Collection entries
++++

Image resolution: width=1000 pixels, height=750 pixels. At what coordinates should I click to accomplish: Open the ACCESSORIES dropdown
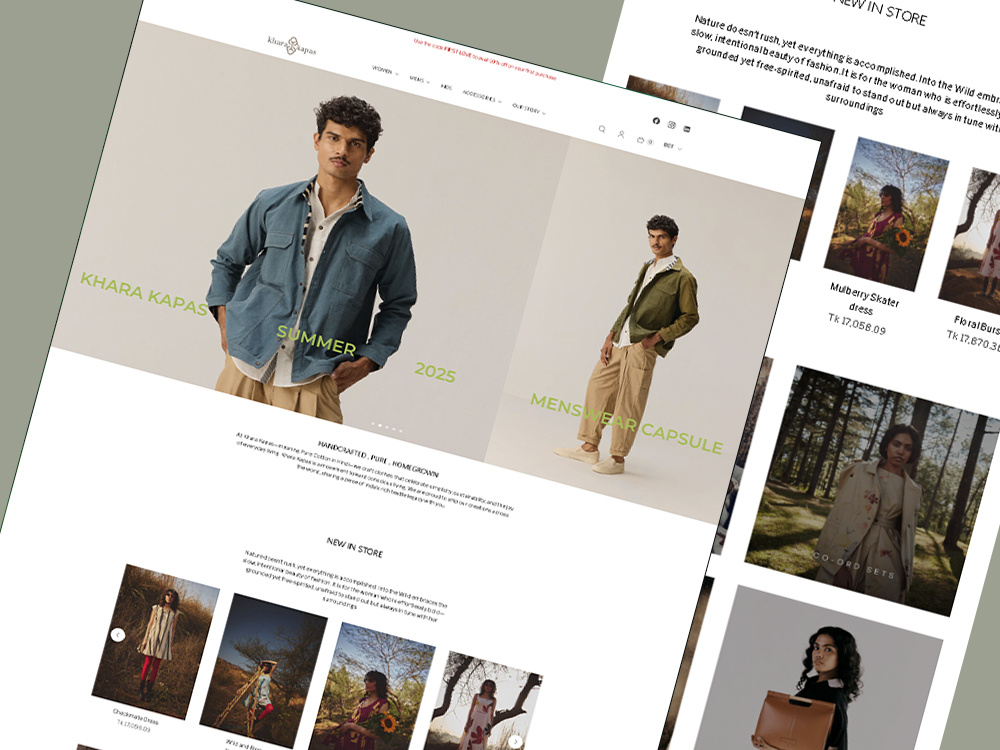[482, 96]
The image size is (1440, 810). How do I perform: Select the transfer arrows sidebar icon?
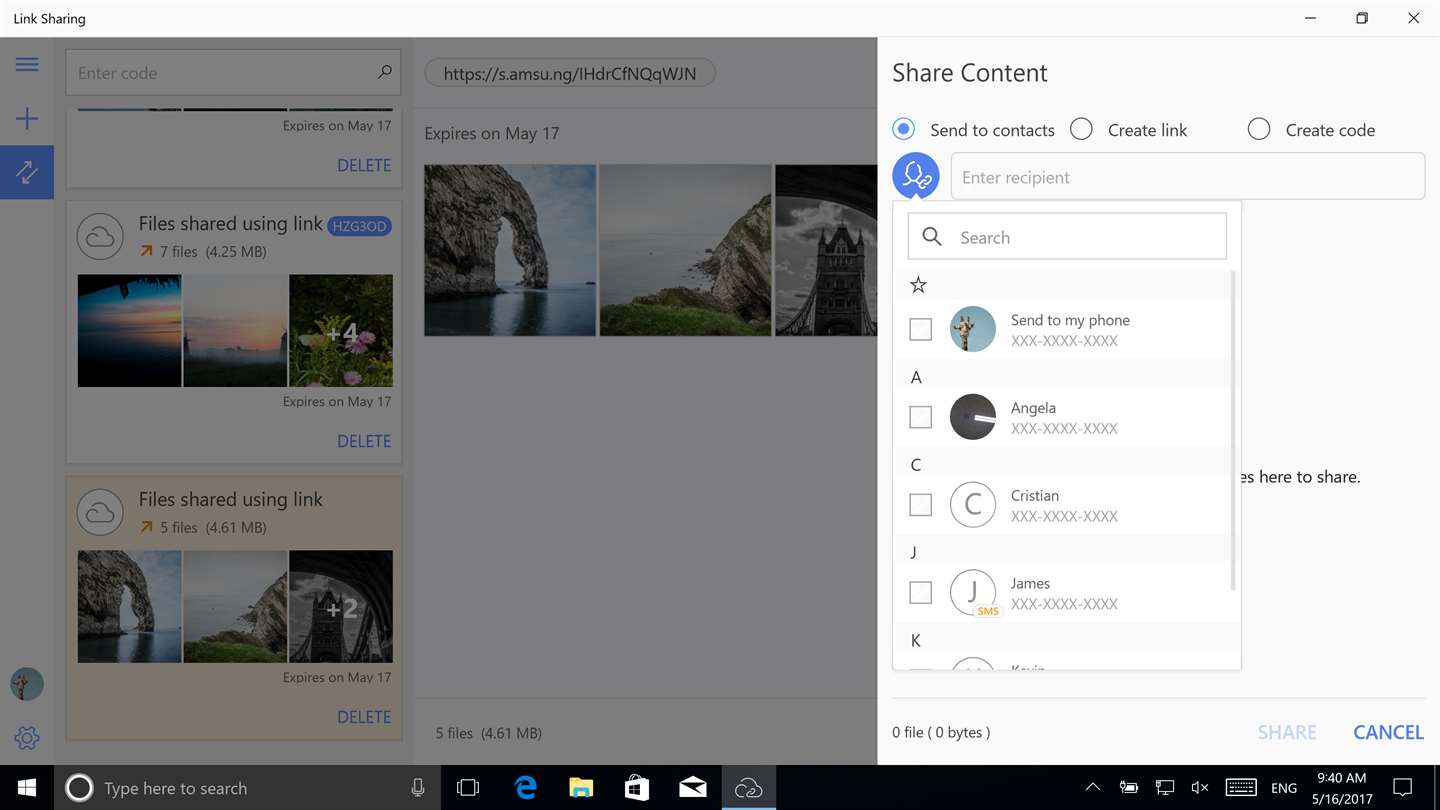click(x=27, y=172)
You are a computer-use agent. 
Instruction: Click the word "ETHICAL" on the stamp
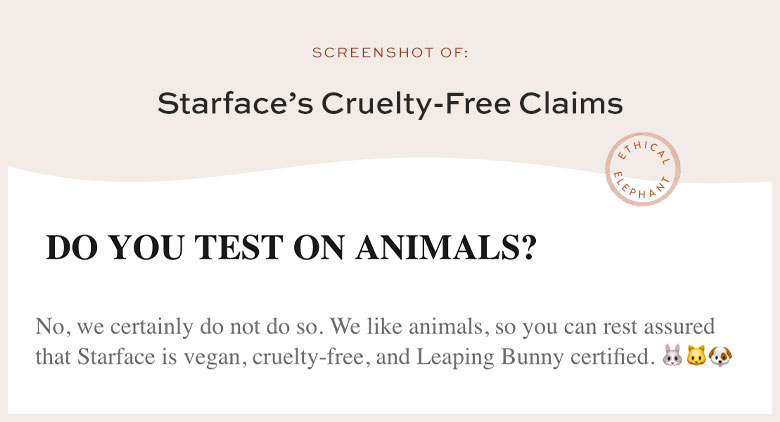click(x=644, y=152)
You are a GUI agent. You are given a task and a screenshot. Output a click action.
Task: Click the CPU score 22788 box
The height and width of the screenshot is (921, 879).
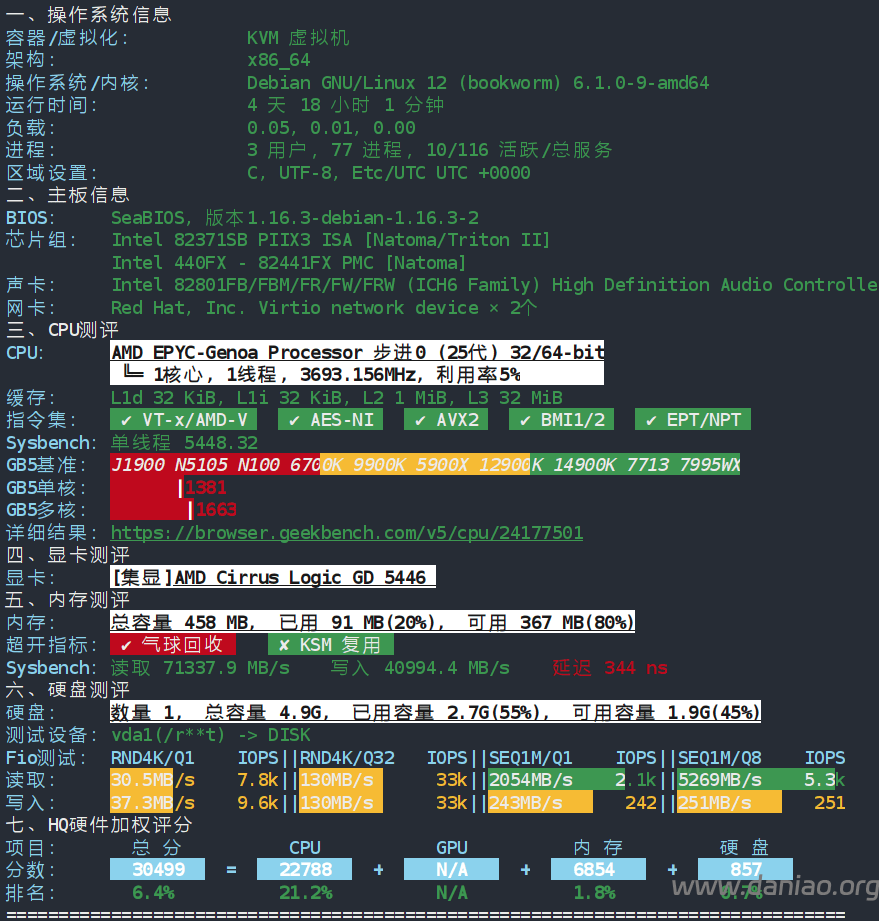(304, 870)
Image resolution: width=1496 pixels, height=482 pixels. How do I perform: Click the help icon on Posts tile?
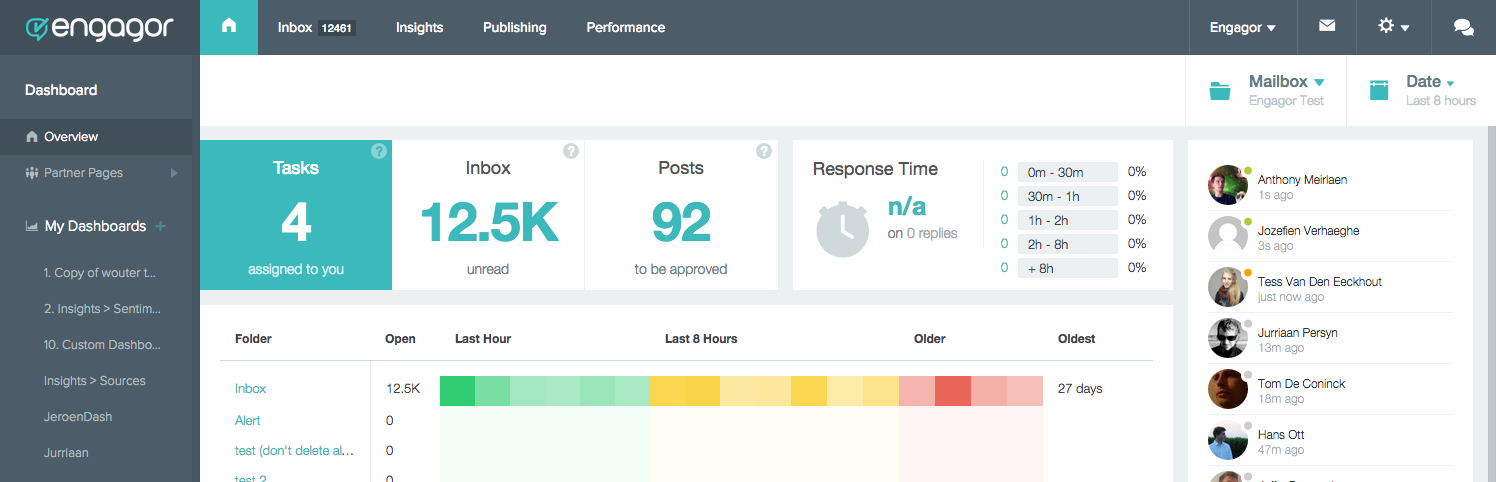764,151
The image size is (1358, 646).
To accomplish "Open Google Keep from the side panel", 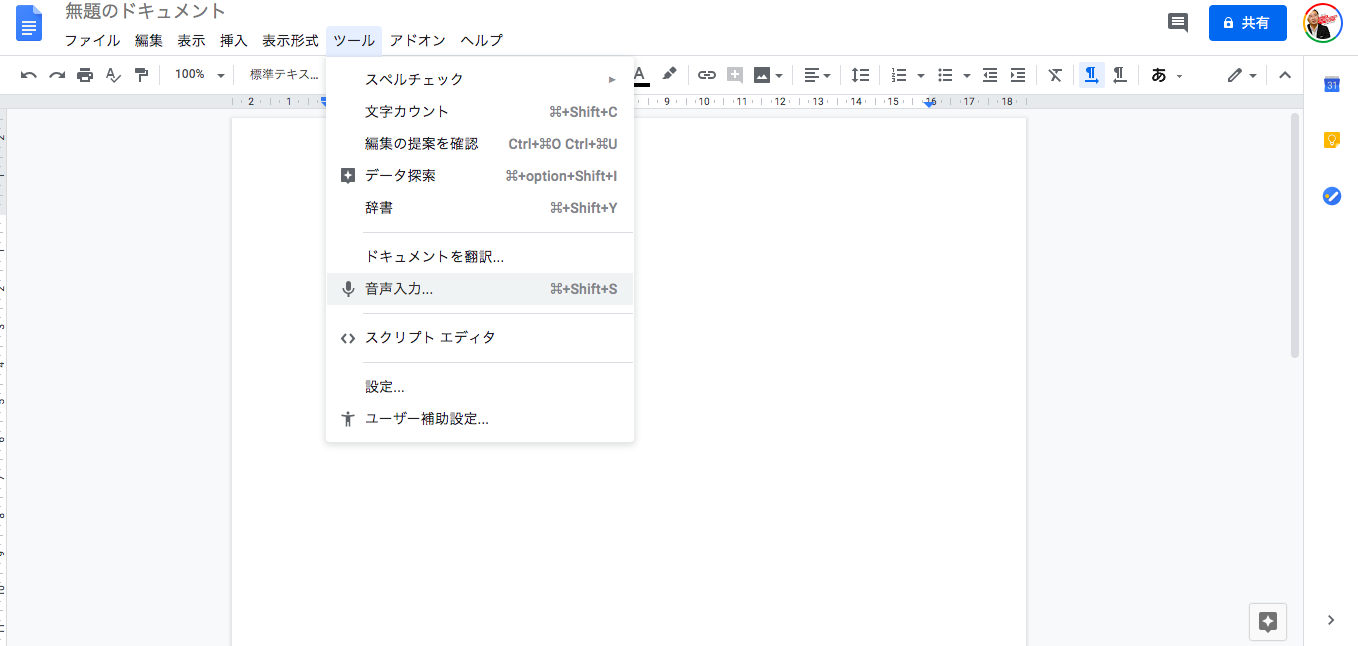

++++

Count the lines in the rows above that contain the word "agent", and reply with the number alone.

■ **THE RESPONSE**
2